This memorandum opinion was not selected for publication in the New Mexico Appellate Reports. Please see Rule 12-405 NMRA for restrictions on the citation of unpublished memorandum opinions. Please also note that this electronic memorandum opinion may contain computer-generated errors or other deviations from the official paper version filed by the Court of Appeals and does not include the filing date.

STATE OF NEW MEXICO,
Plaintiff-Appellee,
v.
KIMBERLY SMITH,
Defendant-Appellant.

No. 32,645

COURT OF APPEALS OF NEW MEXICO

March 28, 2013


APPEAL FROM THE DISTRICT COURT OF CHAVES COUNTY, Steven L. Bell, District Judge

COUNSEL

Gary K. King, Attorney General, Santa Fe, NM, for Appellee

Bennett J. Baur, Acting Chief Public Defender, Kathleen T. Baldridge, Assistant Appellate Defender, Santa Fe, NM, for Appellant

JUDGES

LINDA M. VANZI, Judge. WE CONCUR: CYNTHIA A. FRY, Judge, TIMOTHY L. GARCIA, Judge

AUTHOR: LINDA M. VANZI

MEMORANDUM OPINION

VANZI, Judge.

Smith appeals her conviction for aggravated battery with a deadly weapon. In our notice of proposed summary disposition, we proposed to affirm. Smith has filed a memorandum in opposition, which this Court has duly considered. As we do not find Smith’s memorandum persuasive, we affirm.
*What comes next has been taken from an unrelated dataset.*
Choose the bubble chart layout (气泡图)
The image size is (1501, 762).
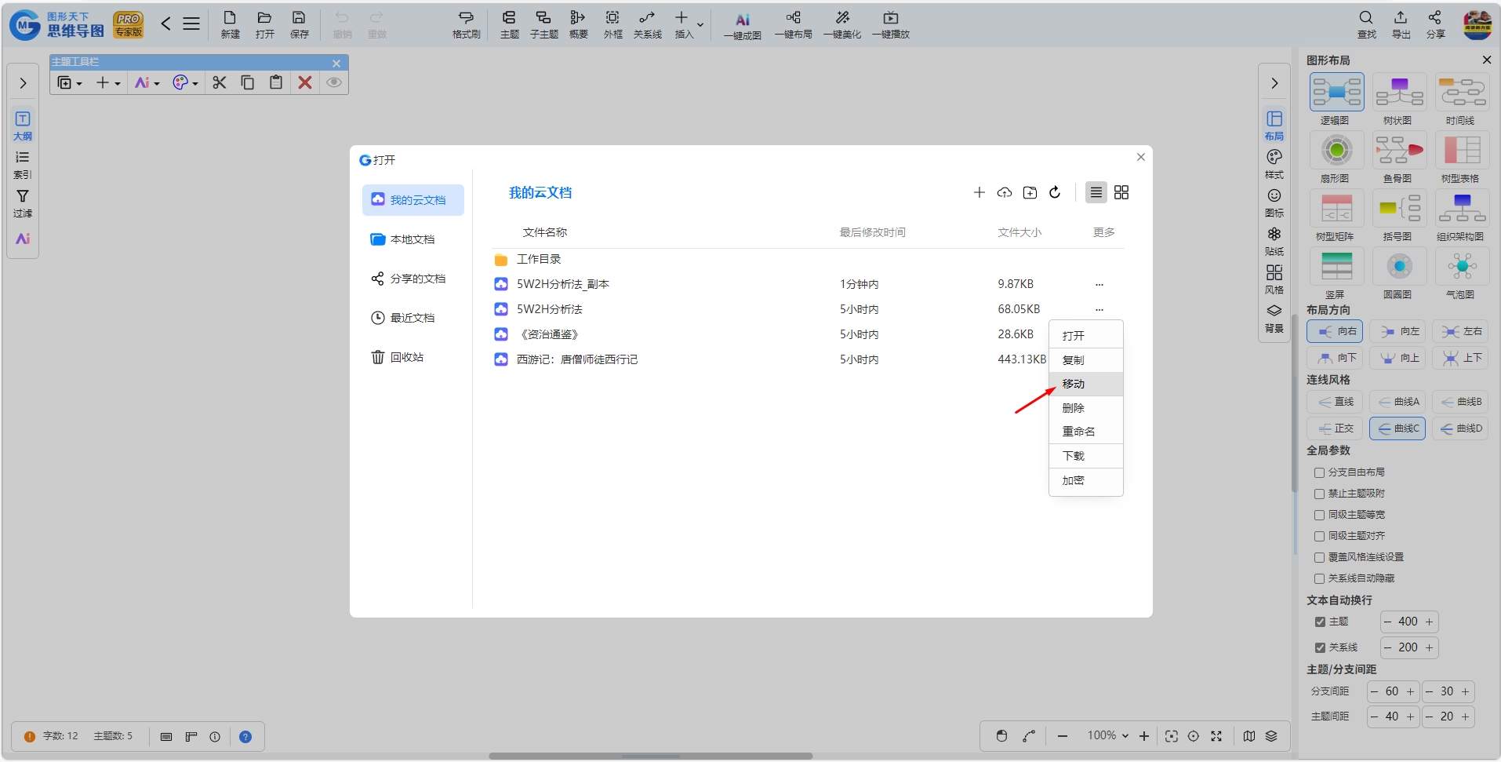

Sufficiency of the Evidence

Smith contends that there was insufficient evidence to support her conviction for aggravated battery with a deadly weapon. [DS 4] In our notice of proposed summary disposition, we proposed to hold that, viewing the evidence in the light most favorable to the verdict, the evidence was sufficient. In Smith’s memorandum in opposition, she points out that evidence was presented that would have supported acquittal, such as the fact that certain witnesses to the incident changed their testimony and that certain witnesses may have been biased against her. [MIO 1-4] However, when there is substantial evidence to support a verdict, the fact that there may have been factual inconsistencies or credibility questions is not a basis for reversal. See State v. Sutphin, 107 N.M. 126, 131, 753 P.2d 1314, 1319 (1988) (providing that a reviewing court “does not weigh the evidence and may not substitute its judgment for that of the fact finder so long as there is sufficient evidence to support the verdict”); see also State v. Rojo, 1999-NMSC-001, ¶ 19, 126 N.M. 438, 971 P.2d 829 (“Contrary evidence supporting acquittal does not provide a basis for reversal because the jury is free to reject Defendant’s version of the facts.”). Accordingly, Smith has failed to demonstrate that the evidence was insufficient.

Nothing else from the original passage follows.